* DIRECTIVE
Please reproduce, word for word, the part of the records that opens with the line containing "You are a computer-use" and closes with the last line of the records, both ends included.

* RECORD EXCERPTS

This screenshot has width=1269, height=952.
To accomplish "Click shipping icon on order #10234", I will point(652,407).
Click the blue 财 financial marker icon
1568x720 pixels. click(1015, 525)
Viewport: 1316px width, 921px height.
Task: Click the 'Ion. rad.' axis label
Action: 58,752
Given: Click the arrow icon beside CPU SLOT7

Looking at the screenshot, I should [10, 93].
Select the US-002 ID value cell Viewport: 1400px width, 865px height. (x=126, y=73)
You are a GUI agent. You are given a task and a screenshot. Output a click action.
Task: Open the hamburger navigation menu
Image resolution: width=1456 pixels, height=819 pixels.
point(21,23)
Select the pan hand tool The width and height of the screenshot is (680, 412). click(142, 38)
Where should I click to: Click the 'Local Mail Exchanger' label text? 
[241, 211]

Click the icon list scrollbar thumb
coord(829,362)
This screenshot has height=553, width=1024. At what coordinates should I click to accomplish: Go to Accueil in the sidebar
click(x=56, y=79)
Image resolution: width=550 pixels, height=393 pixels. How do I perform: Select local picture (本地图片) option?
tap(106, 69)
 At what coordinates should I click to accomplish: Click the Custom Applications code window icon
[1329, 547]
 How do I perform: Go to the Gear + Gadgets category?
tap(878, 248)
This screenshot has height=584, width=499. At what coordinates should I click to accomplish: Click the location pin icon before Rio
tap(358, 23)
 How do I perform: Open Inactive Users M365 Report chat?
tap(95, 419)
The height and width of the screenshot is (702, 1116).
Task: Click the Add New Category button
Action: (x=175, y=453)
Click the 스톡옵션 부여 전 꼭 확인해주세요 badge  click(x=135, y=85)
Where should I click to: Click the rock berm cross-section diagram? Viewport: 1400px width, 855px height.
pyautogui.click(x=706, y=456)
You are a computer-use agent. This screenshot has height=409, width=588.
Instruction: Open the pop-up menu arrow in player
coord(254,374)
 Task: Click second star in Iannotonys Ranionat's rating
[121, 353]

* FINISHED ANSWER
You are a computer-use agent. This screenshot has height=409, width=588.
Instruction: Open the pop-up menu arrow in player
coord(254,374)
 Task: Click second star in Iannotonys Ranionat's rating
[121, 353]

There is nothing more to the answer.